What to do
Please output only the lines that begin at the line with "Click the Business Case progress step marker" and run through the end of the entries below, exactly as written. Drop all pictures.
-----
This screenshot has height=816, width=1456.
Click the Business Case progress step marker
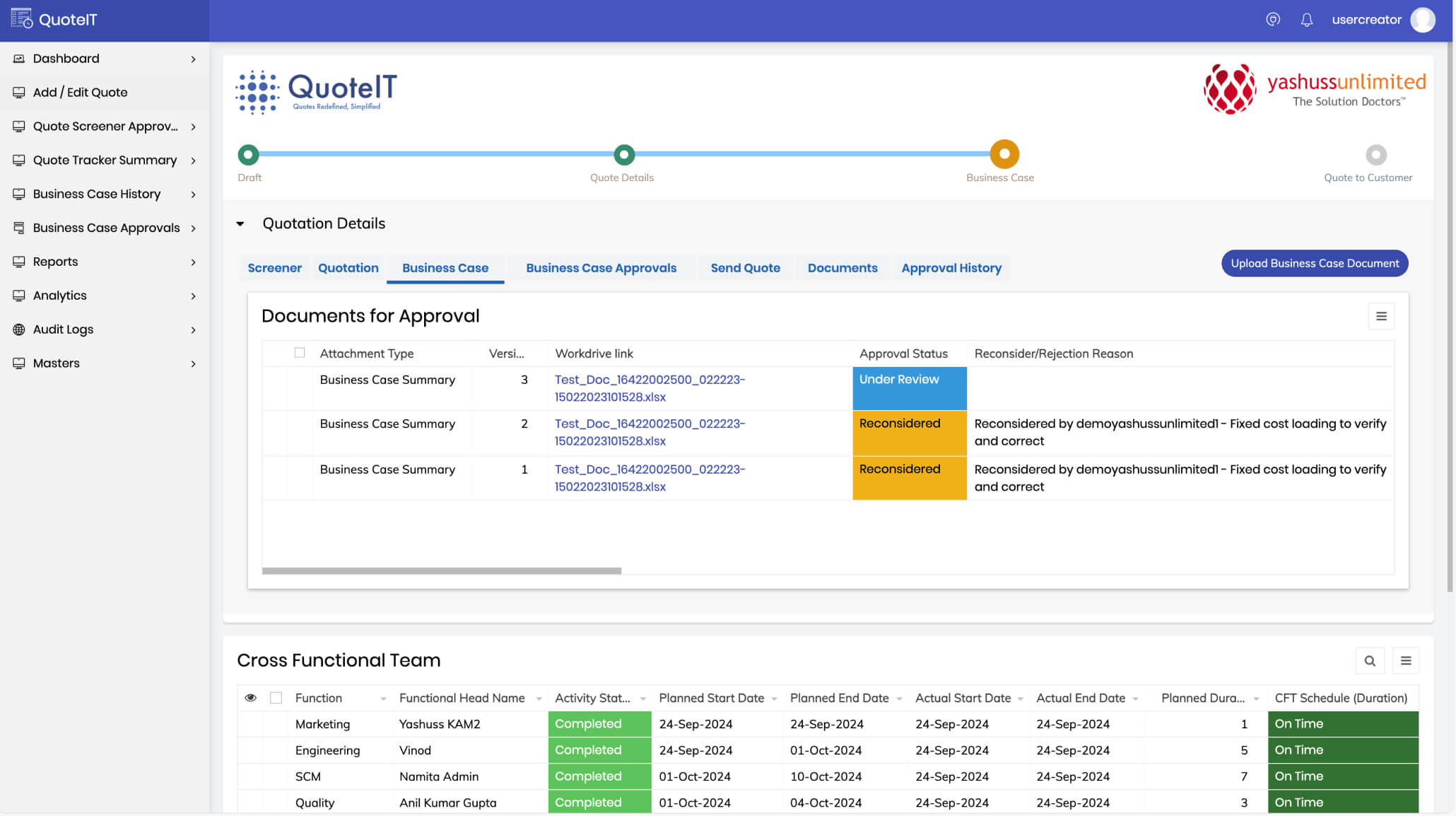[1004, 154]
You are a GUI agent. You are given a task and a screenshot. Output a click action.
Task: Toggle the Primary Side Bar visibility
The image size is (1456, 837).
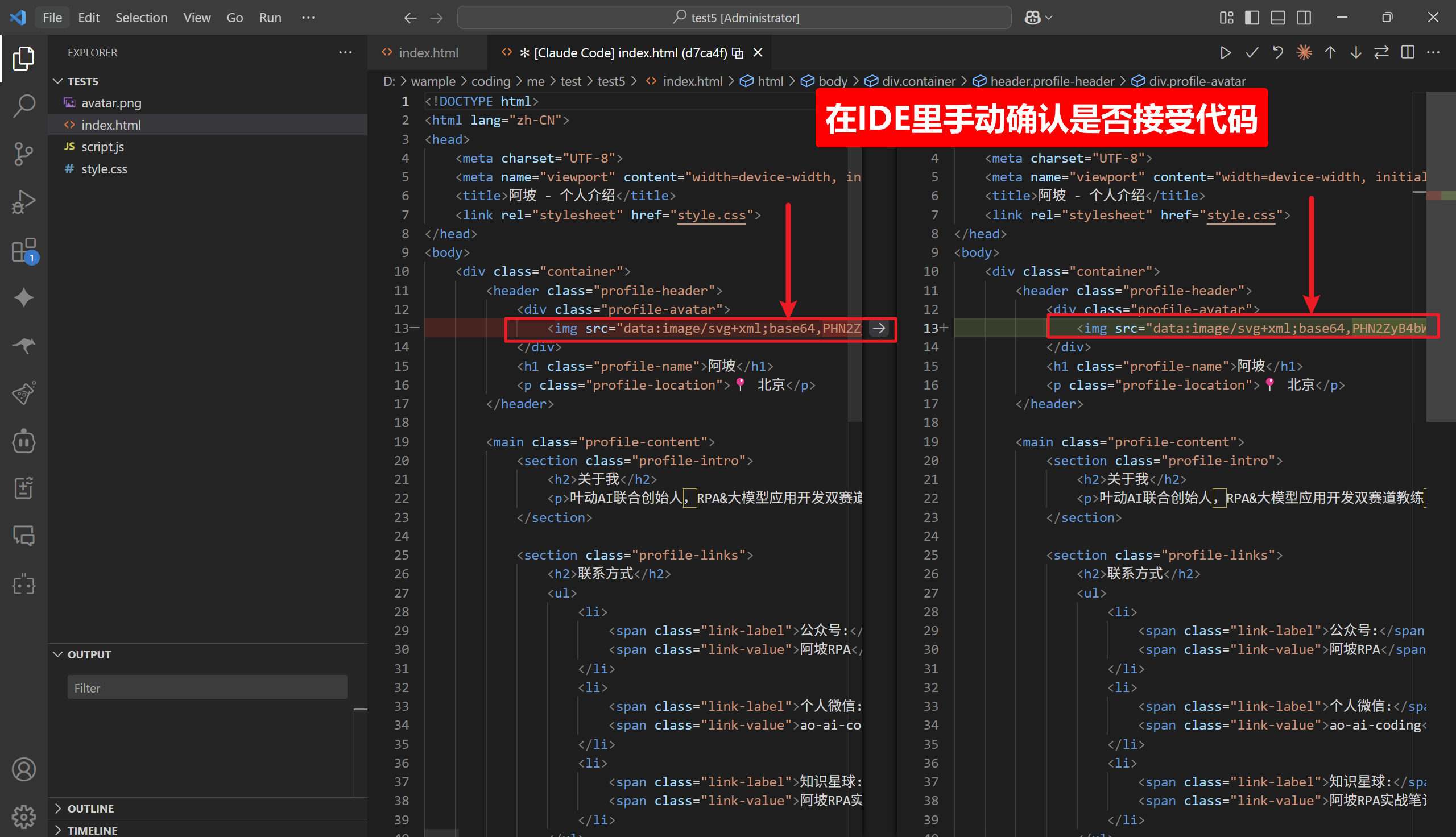tap(1251, 17)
-----
Final answer
Click the Business Case progress step marker
[1004, 154]
You are a GUI agent. You are given a task and a screenshot. Output a click action.
Task: Toggle the Primary Side Bar visibility
The image size is (1456, 837).
tap(1251, 17)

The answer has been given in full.